━━ Extracted records

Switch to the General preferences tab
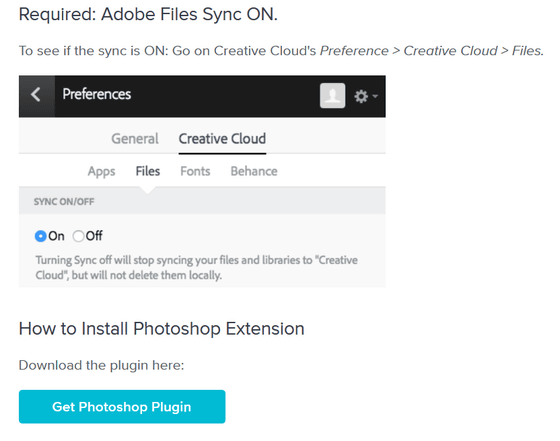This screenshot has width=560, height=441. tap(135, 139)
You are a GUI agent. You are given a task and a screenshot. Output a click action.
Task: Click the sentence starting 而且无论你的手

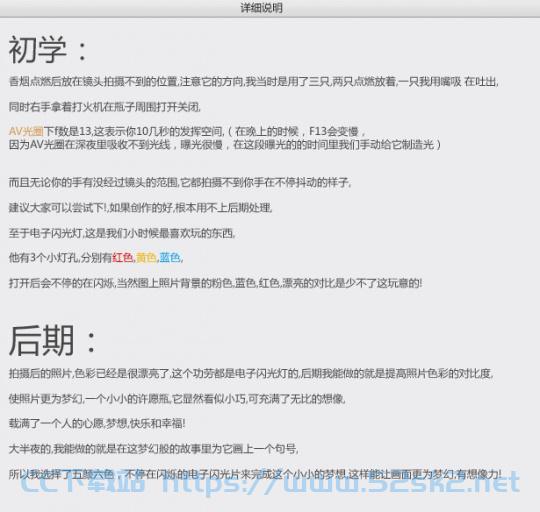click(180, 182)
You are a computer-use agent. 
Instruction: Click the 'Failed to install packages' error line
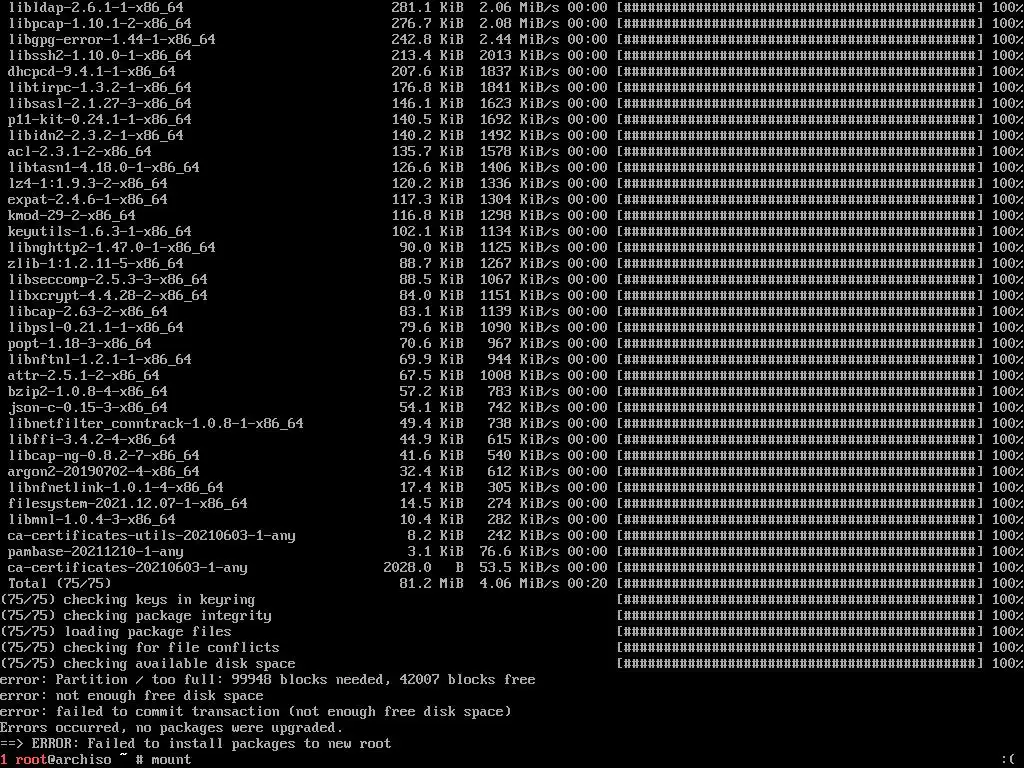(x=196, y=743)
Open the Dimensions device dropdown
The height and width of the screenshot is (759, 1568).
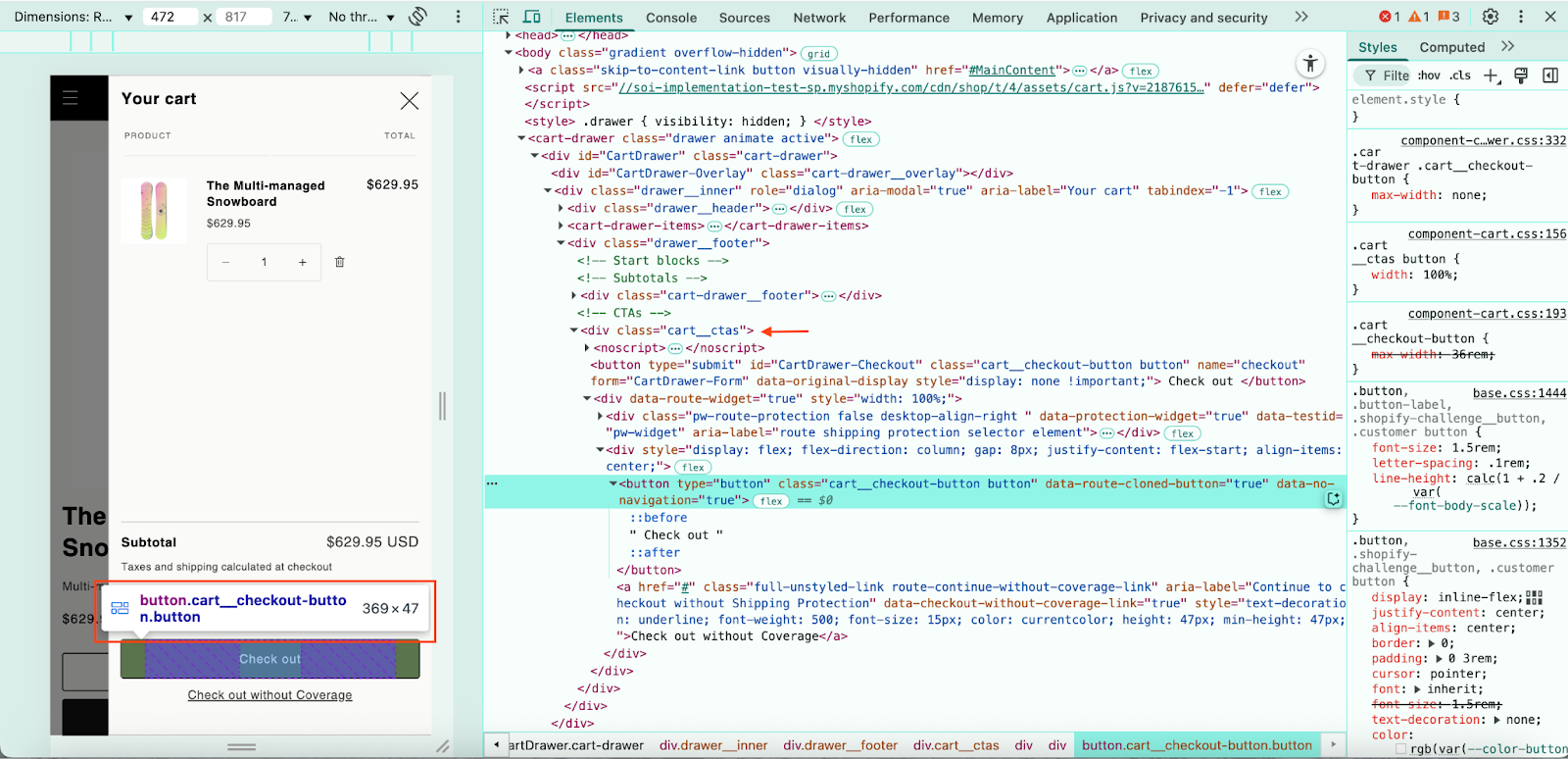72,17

━━━━

Only the lines from the one holding "Open the Dimensions device dropdown" to the last line of the entries above should be printed, exactly as they appear and with no pictures.

• _Response_
Open the Dimensions device dropdown
The height and width of the screenshot is (759, 1568).
72,17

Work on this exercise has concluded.